Ah, Sana ini memang terkadang keterlaluan sekali pemikirannya. Bisa-bisanya di dalam pikirannya dia menistakan papinya sendiri.

"Oh, Mbak Lunar itu psikolog anak." Sana mengangguk-angguk saat melihat foto Lunar yang sedang duduk di meja kerjanya beserta papan nama yang tertulis nama lengkap dengan gelarnya di sana. Dia tahu Lunar adalah tunangan sepupunya. Tetapi tidak tahu Lunar itu apa pekerjaannya.

"Oh, papanya juga psikater." Kepalanya kemudian mengangguk-angguk saat melihat foto ayah Bhumi yang mengenakan sneli dan nametag-nya.
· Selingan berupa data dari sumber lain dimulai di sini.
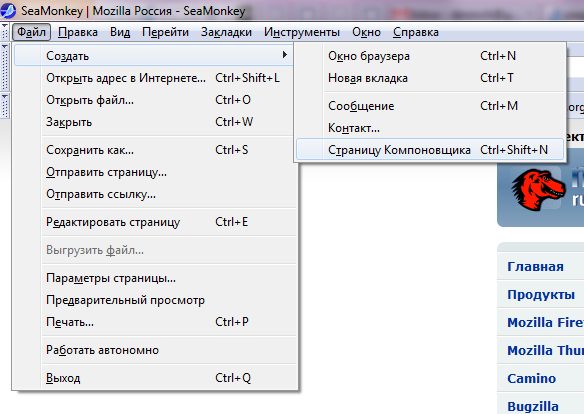The image size is (584, 414).
Task: Open the Закладки menu
Action: pyautogui.click(x=226, y=32)
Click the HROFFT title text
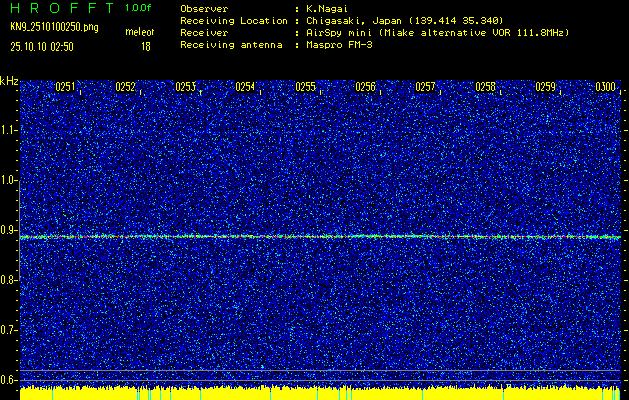Screen dimensions: 629x400 tap(61, 8)
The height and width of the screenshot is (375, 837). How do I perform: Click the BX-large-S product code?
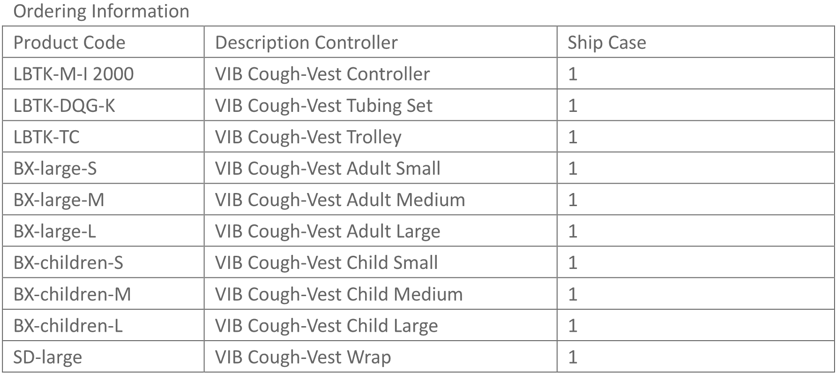(x=56, y=168)
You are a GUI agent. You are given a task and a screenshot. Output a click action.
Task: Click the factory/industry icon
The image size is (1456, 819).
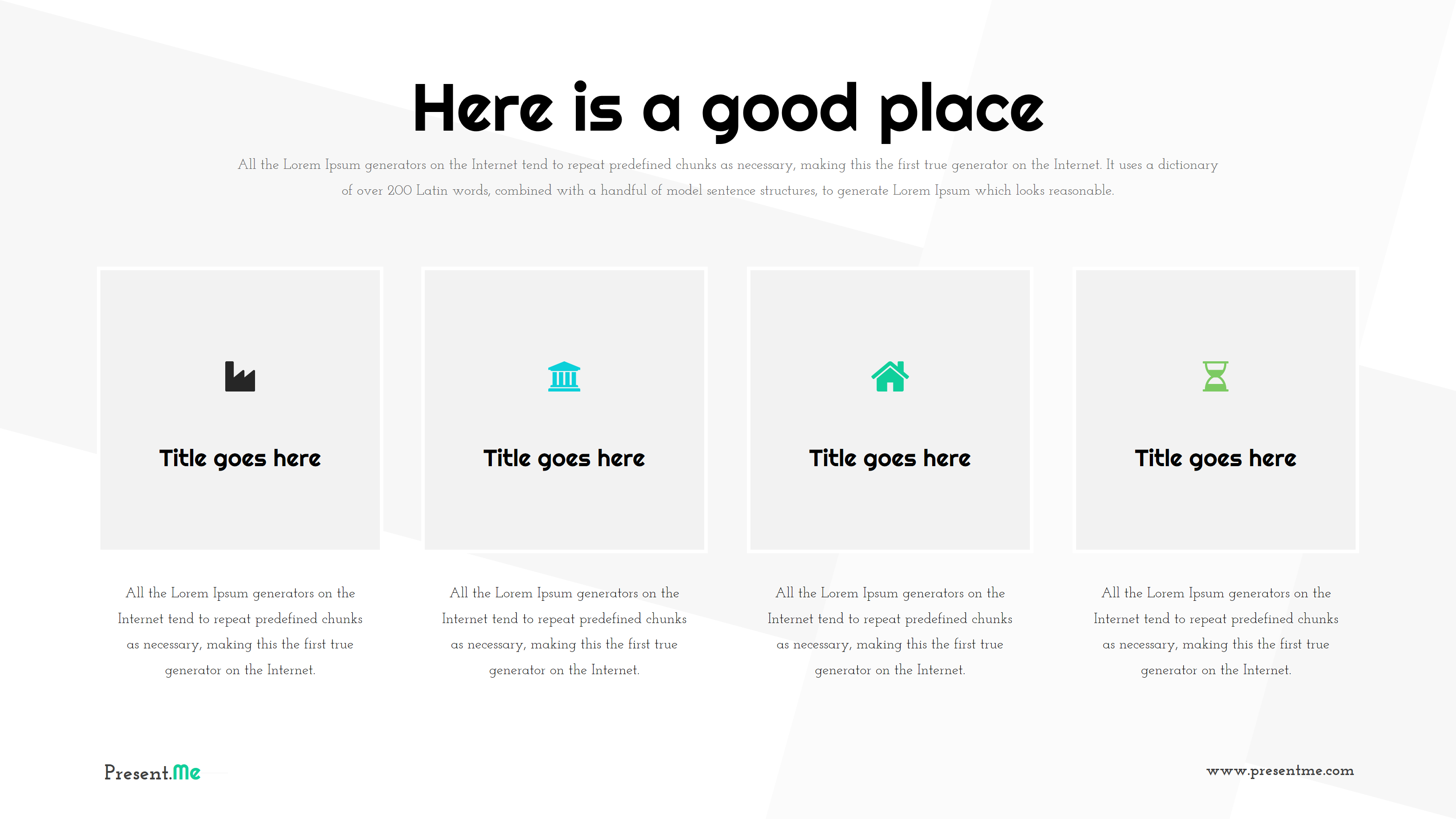[239, 376]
Kepalanya kembali mengangguk-angguk saat tahu bahwa Ibunya Bhumi juga merupakan sarjana psikologi. Pantas saja Bhumi juga mengambil master psikologi dan kini menjadi dosen fakultas psikologi di kampusnya. Begitu juga dengan Mentari yang ternyata calon dokter. Terlampir di sana sebuah foto wisuda Mentari dengan selempang wisuda.

Mentari Skasih Purnama, S. Ked.

Jangan-jangan Mentari juga akan ambil spesialis psikiatri nantinya? Wah, kalau benar, tenang sekali sepertinya keluarga mereka, ya. Kejiwaannya pasti tentram-tentram.

Sana terkadang suka heran. Kenapa bisa ya, satu keluarga itu memiliki minat yang sama semua? Hal itu juga banyak Sana dapati dari rekan-rekan ayahnya yang dari kakek nenek hingga anak cucu semuanya dokter. Seharusnya keluarganya juga termasuk, sih. Papi maminya adalah seorang dokter meski maminya tidak lagi menjadi dokter dan kini membuka beberapa klinik kecantikan. Kemudian Nasa yang dengan otak super dewanya itu bisa lulus lebih awal bahkan sudah co-ass di salah satu rumah sakit di Jakarta. Berikut juga Naka yang sedang belajar mati-matian agar masuk ke kedokteran. Hanya Sana saja yang tidak berminat. Sana mengambil Psikologi karena dia ingin bekerja kantoran saja menjadi HR. Bekerja di kantor almarhum opanya yang kini dikelola Daffa ataupun di kantor milik Daniel juga tidak masalah. Ada orang dalam, jadi tidak repot-repot mencari pekerjaan.